* _Extract_:
━━━━
Background

For over 40 years, the time-tested Traditional Chinese Medicine formulas, in its raw form, were used in the clinics of YapChanKor for the treatment of musculoskeletal problems with great success. Over the past few years, a vast amount of clinical case studies and clinical data on the treatment and recovery of patients were systematically collected, however, scientifically-backed evidence on the efficacy of these formulations were still lacking. Therefore, the purpose for this anti-inflammatory study originated from the hypothesis that the proprietary herbal extracts derived from these time-tested formulations contained high levels of anti-inflammatory compounds since it has been shown that the use of these herbs significantly reduced the pain levels and improved recovery times of patients treated with these herbs.

Method

The herbal extracts used in this study were produced using a proprietary extraction method developed by Relivium Sciences. The in vitro toxicology and anti-inflammatory characteristics of the herbal extract were evaluated using Human Embryonic Kidney (HEK293) cells. In vitro toxicology of the herbal extracts was assessed through microscopy evaluation and the MTT assay.

 

To determine the inflammatory pathways inhibited by the herbal formulation, cells were treated with or without the extract for 24 hrs. To initiate an inflammatory response, Lipopolysaccharide (LPS, 100ng/mL) was introduced across 6 time points of 0, 1, 2, 4, 12, and 24 hours. Subsequently, using the Western Blot technique, 4 markers (P-P38MAPK, IL-6, IL-1β and TNF-α) were studied of which the expression of these markers would indicate the activation of an inflammatory response. Vinculin was used as the loading control and P38 MAPK, as an inactive form, was used as a control.

Results

The morphology of HEK cells following 24 hours exposure to the extracts was observed under light microscopy. Figure 1 shows a comparison between the control (no treatment of extract) and cells treated with the extract. No difference in cell morphology was observed. The MTT assay further demonstrated the herbal extract was non-toxic towards the HEK cells at the optimized concentration, with a high percentage of activity (> 90% viable cells) recorded when normalized against the control.  Through this study, the optimized concentration of the herbal extract was successfully determined.
━━━━
* _To do_: Please continue the summary of the herbal extract study above, picking up after its last sentence.
━━━━
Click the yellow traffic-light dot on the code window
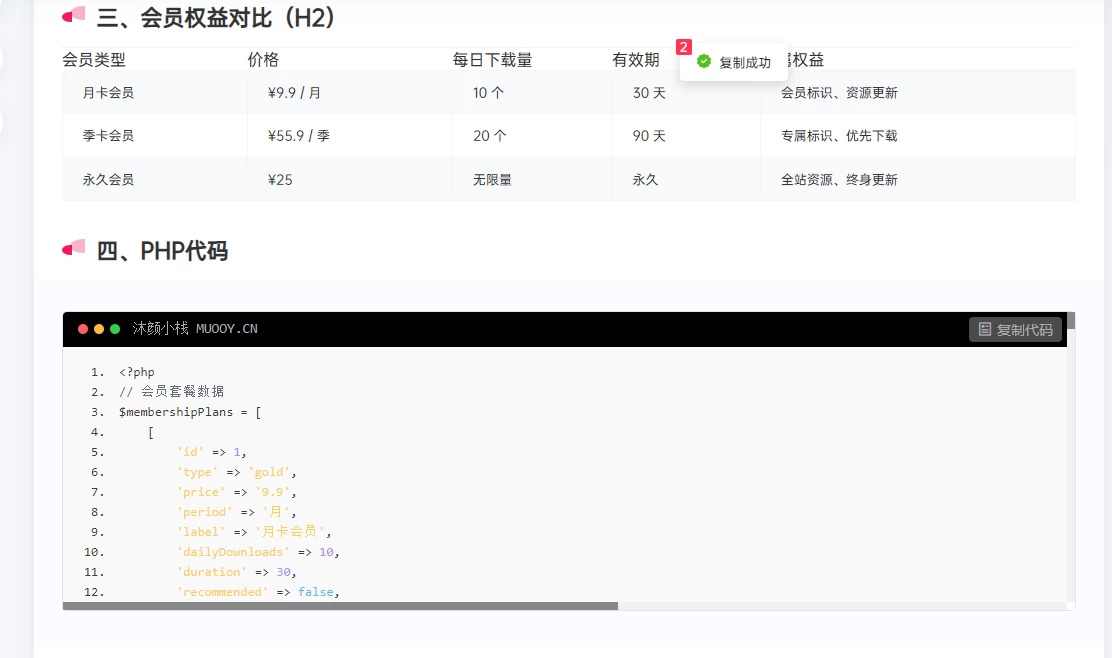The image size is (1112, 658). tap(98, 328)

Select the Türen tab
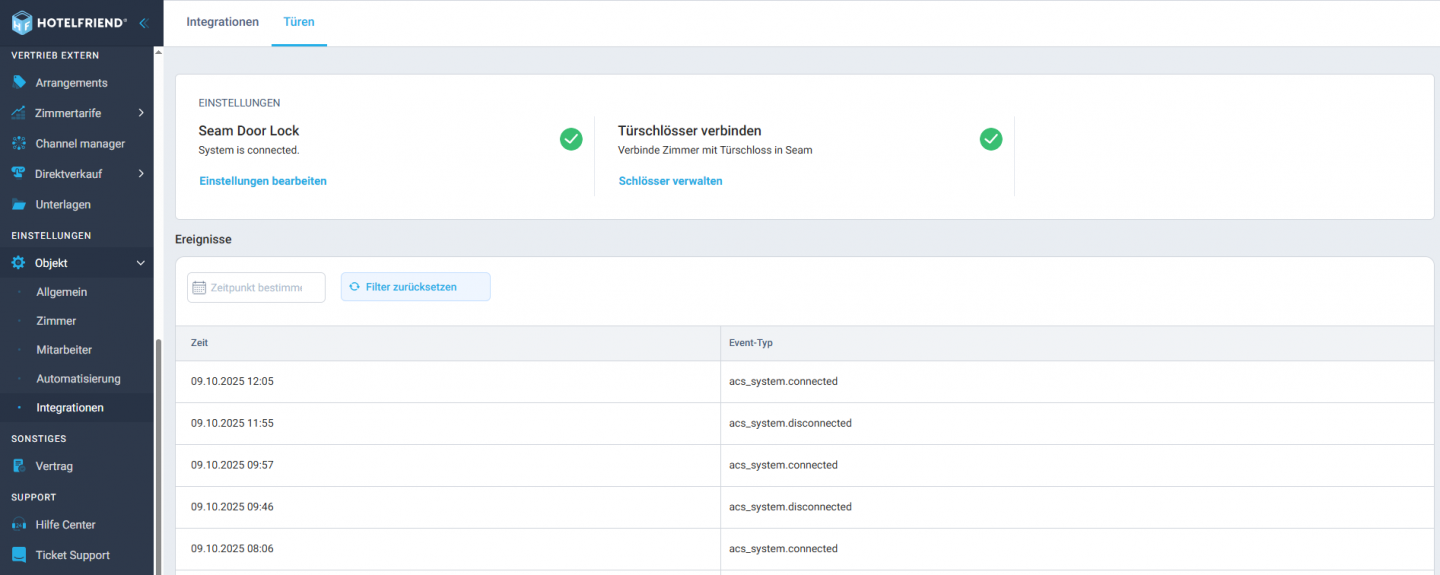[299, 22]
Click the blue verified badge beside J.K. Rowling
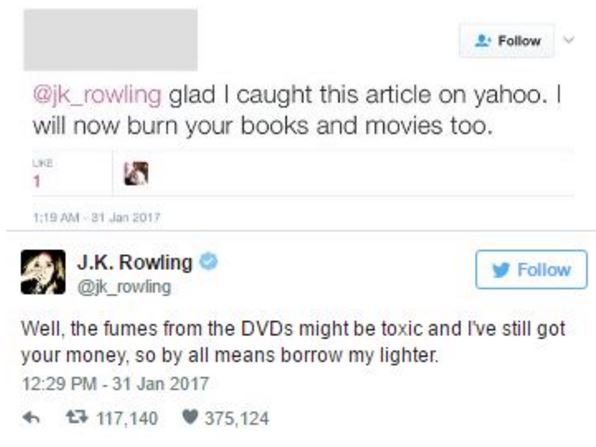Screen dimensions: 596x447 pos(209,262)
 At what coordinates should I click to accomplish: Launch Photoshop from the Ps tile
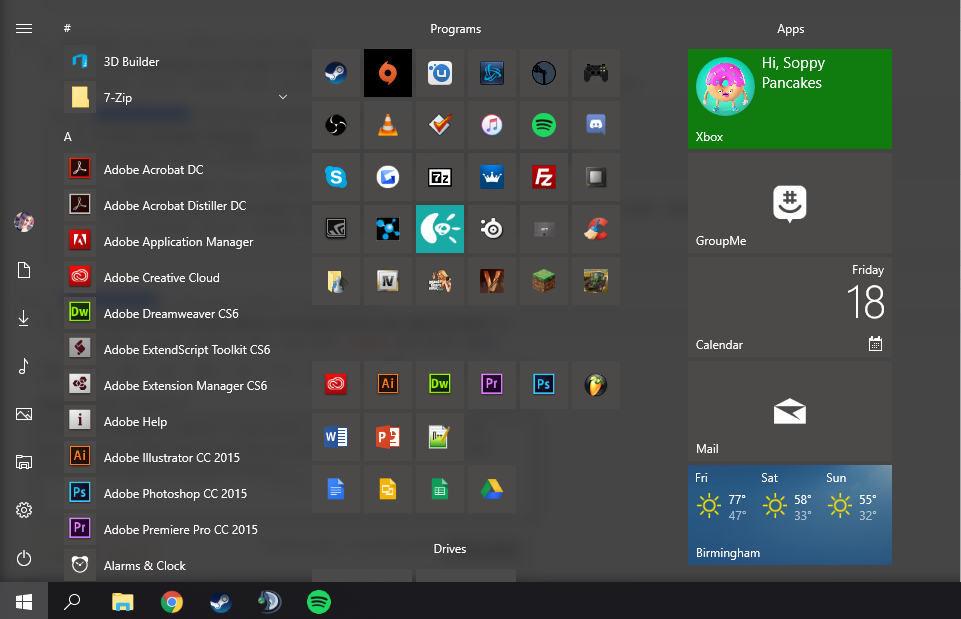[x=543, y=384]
━━━━
* _Answer to this exercise_:
 

Subsequently, investigation of the anti-inflammatory characteristics of the herbal extracts were carried out using Western Blot. The columns of the gels were labelled accordingly to the 6 time points and a positive (+) symbol denoted samples treated with the herbal extract for 24 hours, while a negative (-) symbol denoted samples without herbal extract treatment. Samples with LPS treatment were labelled accordingly.

 

Initially, as shown at the 0 hour time point, the herbal extracts itself did not elicit an immune response. In fact, the expression of endogenous TNF-α was reduced, as observed in Figure 2. Astonishingly, at the further time points of 2 and 4 hours, the herbal extract clearly inhibited the onset of inflammation by LPS, as evidenced in Figure 3, wherein, the expression of P-P38MAPK, IL-6, IL-1β and TNF-α was significantly lower than the controls. Interestingly, at 4 hours, it was observed that cells which were treated with the herbal extract demonstrated a reduced endogenous expression of P-P38, IL1-β, and IL-6. Continued exposure at 12 and 24 hours also showed that the herbal extract was capable of inhibiting the onset of inflammation by LPS (Figure 4).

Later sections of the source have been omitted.